TurnTrout comments on Ngo and Yudkowsky on alignment difficulty

TurnTrout 20 Nov 2021 0:37 UTC
LW: 15 AF: 11
AF
Apparently no one has actually shown that corrigibility can be VNM-incoherent in any precise sense (and not in the hand-wavy sense which is good for intuition-pumping). I went ahead and sketched out a simple proof of how a reasonable kind of corrigibility gives rise to formal VNM incoherence.
I’m interested in hearing about how your approach handles this environment, because I think I’m getting lost in informal assumptions and symbol-grounding issues when reading about your proposed method.
- Koen.Holtman 21 Nov 2021 14:51 UTC
  LW: 10 AF: 6
  AF Parent
  Read your post, here are my initial impressions on how it relates to the discussion here.
  
  In your post, you aim to develop a crisp mathematical definition of (in)coherence, i.e.
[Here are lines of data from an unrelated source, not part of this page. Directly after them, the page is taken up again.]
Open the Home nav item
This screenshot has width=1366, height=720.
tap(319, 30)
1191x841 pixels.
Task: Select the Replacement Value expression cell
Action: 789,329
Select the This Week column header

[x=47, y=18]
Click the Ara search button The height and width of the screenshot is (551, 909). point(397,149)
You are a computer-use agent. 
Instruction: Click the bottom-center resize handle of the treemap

VNM-incoherence. I like that, looks like a good way to move forward. Definitely, developing the math further has been my own approach to de-confusing certain intuitive notions about what should be possible or not with corrigibility.
  
  However, my first impression is that your concept of VNM-incoherence is only weakly related to the meaning that Eliezer has in mind when he uses the term incoherence. In my view, the four axioms of VNM-rationality have only a very weak descriptive and constraining power when it comes to defining rational behavior. I believe that Eliezer’s notion of rationality, and therefore his notion of coherence above, goes far beyond that implied by the axioms of VNM-rationality. My feeling is that Eliezer is using the term ‘coherence constraints’ an intuition-pump way where coherence implies, or almost always implies, that a coherent agent will develop the incentive to self-preserve.
  
  Looking at your post, I am also having trouble telling exactly how you are defining VNM-incoherence. You seem to be toying with several alternative definitions, one where it applies to reward functions (or preferences over lotteries) which are only allowed to examine the final state in a 10-step trajectory, another where the reward function can examine the entire trajectory and maybe the actions taken to produce that trajectory. I think that your proof only works in the first case, but fails in the second case. This has certain (fairly trivial) corollaries about building corrigibility. I’ll expand on this in a comment I plan to attach to your post.
  
  I’m interested in hearing about how your approach handles this environment,
  
  I think one way to connect your ABC toy environment to my approach is to look at sections 3 and 4 of my earlier paper where I develop a somewhat similar clarifying toy environment, with running code.
  
  Another comment I can make is that your ABC nodes-and-arrows state transition diagram is a depiction which makes it hard see how to apply my approach, because the depiction mashes up the state of the world outside of the compute core and the state of the world inside the compute core. If you want to apply counterfactual planning, or if you want to have a an agent design that can compute the balancing function terms according to Armstrong’s indifference approach, you need a different depiction of your setup. You need one which separates out these two state components more explicitely. For example, make an MDP model where the individual states are instances of the tuple (physical position of agent in the ABC playing field,policy function loaded into the compute core).
  
  Not sure how to interpret your statement that you got lost in symbol-grounding issues. If you can expand on this, I might be able to help.
  What links here?
  - Koen.Holtman's comment on A Certain Formalization of Corrigibility Is VNM-Incoherent by TurnTrout (21 Nov 2021 18:14 UTC; 1 point)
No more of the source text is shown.